A Lyapunov stability proof and a port-Hamiltonian physics-informed neural network for chaotic synchronization in memristive neurons

TL;DR

This paper presents a Lyapunov stability analysis and a novel port-Hamiltonian physics-informed neural network for chaotic synchronization in memristive neuron models, combining theoretical insights with data-driven learning.

Contribution

It introduces explicit stability conditions for memristive neuron synchronization and develops the first port-Hamiltonian neural network to learn the synchronization Hamiltonian from data.

Findings

Lyapunov conditions ensure asymptotic and practical stability.

Hamiltonian analysis provides a closed-form synchronization measure.

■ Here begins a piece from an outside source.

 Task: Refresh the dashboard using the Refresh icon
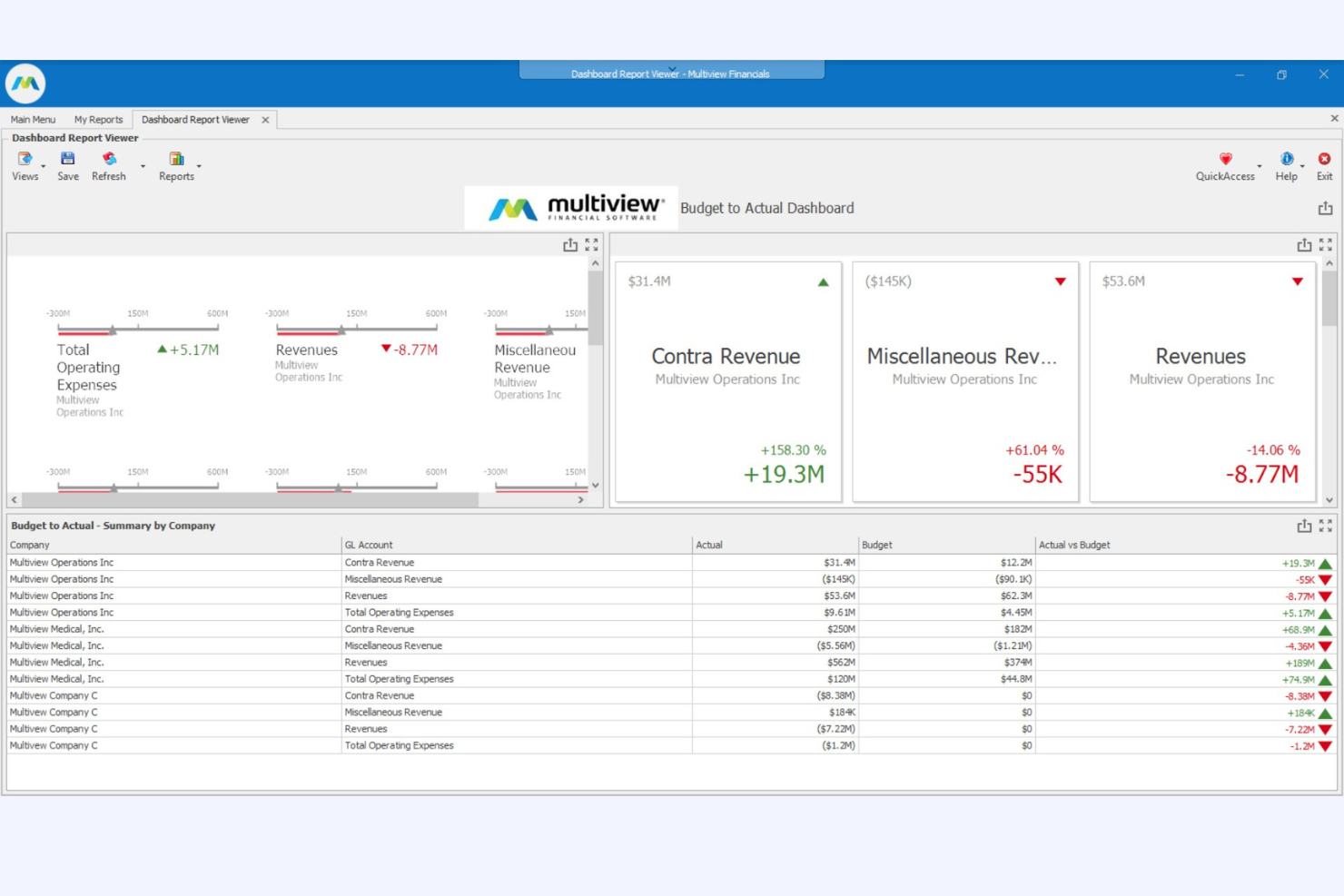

The neural network accurately learns the synchronization Hamiltonian from data.

Abstract

We study chaotic synchronization in a 5D Hindmarsh--Rose neuron model augmented with electromagnetic induction and a switchable memristive autapse. For two diffusively coupled identical neurons, we derive the transverse error dynamical system and analyze local synchronization via the linearized error system around the synchronization manifold. A quadratic Lyapunov function yields explicit sufficient conditions for (i) asymptotic stability when the memristive switching remains dissipative and (ii) practical stability with an explicit ultimate bound under non-dissipative switching. We complement this with a Hamiltonian-based viewpoint: a Helmholtz decomposition of the linearized error vector field provides a closed-form synchronization Hamiltonian and its rate identity. Numerical simulations corroborate convergence or ultimate boundedness of the synchronization errors and an overall decay of the synchronization Hamiltonian and its instantaneous rate toward zero after transients, and show consistent trends between Lyapunov- and Hamiltonian-based diagnostics across parameters. Finally, we propose the first port-Hamiltonian physics-informed neural network (pH-PINN) that learns this synchronization Hamiltonian and its rate from data while preserving conservative/dissipative structure, achieving close agreement with the analytical expressions.